## Things to do
#1 Set down the EE 364 homework sheet word for word between "Find the probability" and "green bits in your slice?", inclusive.
#2 Please carry the EE 364 homework sheet forward from its final line.

## Source document
***

Homework #4

EE 364: Spring 2026

Assignment Details

Assigned: 03 February Due: Tuesday, 10 February at 16:00

BrightSpace Assignment: Homework 4

Instructions

Write your solutions to these homework problems. Submit your work to BrightSpace by the due date. Show all work and box answers where appropriate. Do not guess.

Problem 0

Daily derivation #4, Prove the Poisson Law: $b(n, p) \rightarrow P(\lambda)$ if $\lambda = n p$.

Problem 1

Consider the integer function $f: \mathbb{Z} \rightarrow \mathbb{Z}$ such that $f(n) = n^2 + 4$ for any integer $n$ in the set of integers $\mathbb{Z}$. Define the range subsets $A = \{4, 5, 13, 20\} \subset \mathbb{Z}$ and $B = \{8, 13\} \subset \mathbb{Z}$. Define the pullback or inverse image set $f^{-1}(S)$ as the set of pre-images $z \in \mathbb{Z}$ of $S$ under the mapping $f$: $f^{-1}(S) = \{z \in \mathbb{Z} : f(z) \in S\}$.

Find $f^{-1}(A)$, $f^{-1}(B)$, $f^{-1}(A \cup B)$, and $f^{-1}(A \cap B)$.
Verify the commutations $f^{-1}(A \cup B) = f^{-1}(A) \cup f^{-1}(B)$ and $f^{-1}(A \cap B) = f^{-1}(A) \cap f^{-1}(B)$.
Is it also true that $f(A \cup B) = f(A) \cup f(B)$ and $f(A \cap B) = f(A) \cap f(B)$?

Problem 2

Use the ratio test to determine whether the following infinite series diverge or converge:

$\sum_{n=1}^{\infty} \frac{10^n}{(n+1) 4^{2n+1}}$.
$\sum_{n=1}^{\infty} \frac{n^{\pi}}{\pi^n}$.
$\sum_{n=1}^{\infty} \left(\frac{n^2 + 1}{2n^2 + 1}\right)^n$.

Problem 3

Find the interval of convergence for these power series (check both endpoints):

$\sum_{n=1}^{\infty} \frac{x^n}{\sqrt{n}}$
$\sum_{n=1}^{\infty} \frac{\ln n}{n} x^n$
$\sum_{n=1}^{\infty} \frac{(n!)^2}{n^n} (x - 2)^n$

Problem 4

We do not know how the Ancient Greek engineer Archimedes proved his famous result $\frac{265}{153} < \sqrt{3} < \frac{1351}{780}$ described in “Measurement of a Circle”. Use a proof by contradiction to show that $\sqrt{3}$ is an irrational number.

Problem 5

Flip a fair coin. What is the probability that you will need at least five flips until you get two heads?

Problem 6

Let $M$ be a geometric random variable with $S_M = \{1,2,\cdots\}$.

Find the probability that $M$ is odd.
Show that $M$ satisfies the memoryless property: $P(M \ge k + j | M \ge j + 1) = P(M \ge k)$ for all $j, k > 1$.

Problem 7

A Christmas fruitcake has Poisson-distributed independent numbers of sultana raisins, iridescent red cherry bits, and radioactive green cherry bits with respective averages 48, 24, and 12 bits per cake. Suppose you politely accept $\frac{1}{12}$ of a slice of the cake.

What is the probability that you get lucky and get no green bits in your slice?
What is the probability that you get really lucky and get no green bits and two or fewer red bits in your slice?
What is the probability that you get extremely lucky and get no green or red bits and more than five raisins in your slice?

***

## Information provided
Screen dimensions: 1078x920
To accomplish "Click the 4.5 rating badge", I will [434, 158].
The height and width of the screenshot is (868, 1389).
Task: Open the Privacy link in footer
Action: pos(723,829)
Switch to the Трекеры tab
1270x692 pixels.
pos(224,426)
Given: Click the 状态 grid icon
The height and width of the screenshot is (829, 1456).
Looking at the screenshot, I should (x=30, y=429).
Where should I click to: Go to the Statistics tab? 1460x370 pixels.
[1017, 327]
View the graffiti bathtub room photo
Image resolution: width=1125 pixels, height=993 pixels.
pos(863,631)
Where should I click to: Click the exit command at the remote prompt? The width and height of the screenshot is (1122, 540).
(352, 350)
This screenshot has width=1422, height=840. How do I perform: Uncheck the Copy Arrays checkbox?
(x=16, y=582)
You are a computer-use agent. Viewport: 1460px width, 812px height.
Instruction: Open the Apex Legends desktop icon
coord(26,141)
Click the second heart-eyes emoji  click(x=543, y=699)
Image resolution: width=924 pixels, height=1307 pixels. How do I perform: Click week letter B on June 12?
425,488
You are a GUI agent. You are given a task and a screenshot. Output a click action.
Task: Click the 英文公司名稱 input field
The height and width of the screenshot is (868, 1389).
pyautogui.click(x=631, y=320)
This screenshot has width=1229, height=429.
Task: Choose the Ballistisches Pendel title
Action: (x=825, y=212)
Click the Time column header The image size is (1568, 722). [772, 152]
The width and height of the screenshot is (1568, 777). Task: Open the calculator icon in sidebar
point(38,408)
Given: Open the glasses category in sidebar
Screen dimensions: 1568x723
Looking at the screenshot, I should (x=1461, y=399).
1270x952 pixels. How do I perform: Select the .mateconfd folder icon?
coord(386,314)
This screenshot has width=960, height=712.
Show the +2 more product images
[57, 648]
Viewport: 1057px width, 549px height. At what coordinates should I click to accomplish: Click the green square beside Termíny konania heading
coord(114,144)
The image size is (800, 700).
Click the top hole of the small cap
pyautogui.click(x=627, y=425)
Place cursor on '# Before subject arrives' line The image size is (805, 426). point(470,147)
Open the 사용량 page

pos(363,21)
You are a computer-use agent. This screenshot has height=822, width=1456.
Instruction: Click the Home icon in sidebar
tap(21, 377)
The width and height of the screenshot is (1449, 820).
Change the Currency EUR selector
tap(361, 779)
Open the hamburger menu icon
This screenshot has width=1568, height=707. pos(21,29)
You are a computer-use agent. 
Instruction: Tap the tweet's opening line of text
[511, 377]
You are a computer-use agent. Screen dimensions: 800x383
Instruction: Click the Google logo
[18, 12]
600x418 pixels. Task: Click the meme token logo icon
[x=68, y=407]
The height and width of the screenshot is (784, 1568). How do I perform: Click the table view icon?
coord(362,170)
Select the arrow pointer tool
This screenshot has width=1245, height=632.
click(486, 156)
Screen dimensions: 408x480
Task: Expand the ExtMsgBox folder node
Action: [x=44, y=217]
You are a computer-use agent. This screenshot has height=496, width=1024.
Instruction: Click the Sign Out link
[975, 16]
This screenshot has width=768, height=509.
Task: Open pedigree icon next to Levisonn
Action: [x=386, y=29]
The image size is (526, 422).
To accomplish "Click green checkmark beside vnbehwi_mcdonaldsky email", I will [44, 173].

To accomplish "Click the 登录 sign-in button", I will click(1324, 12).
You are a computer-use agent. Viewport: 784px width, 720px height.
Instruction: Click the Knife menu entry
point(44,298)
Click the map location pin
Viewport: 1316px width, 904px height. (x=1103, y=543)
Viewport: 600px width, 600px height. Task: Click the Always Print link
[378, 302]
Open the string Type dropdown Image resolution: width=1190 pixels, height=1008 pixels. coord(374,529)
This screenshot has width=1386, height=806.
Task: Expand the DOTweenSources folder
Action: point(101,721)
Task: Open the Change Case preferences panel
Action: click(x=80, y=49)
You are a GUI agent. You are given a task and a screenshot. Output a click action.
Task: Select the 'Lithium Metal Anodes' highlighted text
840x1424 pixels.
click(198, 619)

***

## Expected responses
#1
Find the probability that $M$ is odd.
Show that $M$ satisfies the memoryless property: $P(M \ge k + j | M \ge j + 1) = P(M \ge k)$ for all $j, k > 1$.

Problem 7

A Christmas fruitcake has Poisson-distributed independent numbers of sultana raisins, iridescent red cherry bits, and radioactive green cherry bits with respective averages 48, 24, and 12 bits per cake. Suppose you politely accept $\frac{1}{12}$ of a slice of the cake.

What is the probability that you get lucky and get no green bits in your slice?

#2
Problem 8

The number of page requests that arrive at a web server is a Poisson random variable with an average of 6000 requests per minute.

Find the probability that there are no requests in a 100-ms period.
Find the probability that there are between 5 and 10 requests in a 100-ms period.

Problem 9

Random variables $X_1, \ldots, X_n$ are independent geometric random variables with success probability $p$. Suppose $a > 0$. Compute the following probabilities.

$P(\min(X_1, \ldots, X_n) > a)$.
$P(\max(X_1, \ldots, X_n) \le a)$.

Problem 10

John claims that a geometric random variable $X$ has a constant hazard rate $h(k)$ where \[h(k) = \frac{p(k)}{1 - F(k-1)}.\] The hazard rate $h(k)$ is the probability that the process will fail on the $k$th trial given that it has not failed on the first $k-1$ trials. Here $p(k) = P(X = k)$ is the probability mass function (PMF) of $X$ and $F(k) = P(X \le k)$ is the cumulative distribution function (CDF) of $X$. Do you agree with John’s claim?

Problem 11

John is choosing between two models to count independent customer arrivals to his website. The first model uses parameter $\lambda = 2$. The second model uses $\lambda = 3$. John believes that the second model is twice as probable as the first, i.e. $P(\lambda = 2) = \frac13$ and $P(\lambda = 3) = \frac23$. The only available data consists of two random (independent and identically distributed) samples: $x_1 = 2$ and $x_2 = 4$. Which of John’s two models is the most probable given these facts?

Problem 12

Mary performs a psychological survey with 20-college age students. She randomly distributes the 20 students into four groups with five students each. Study participants independently withdraw with 20% probability each month. What is the probability that after the first month at least two groups have four or more members?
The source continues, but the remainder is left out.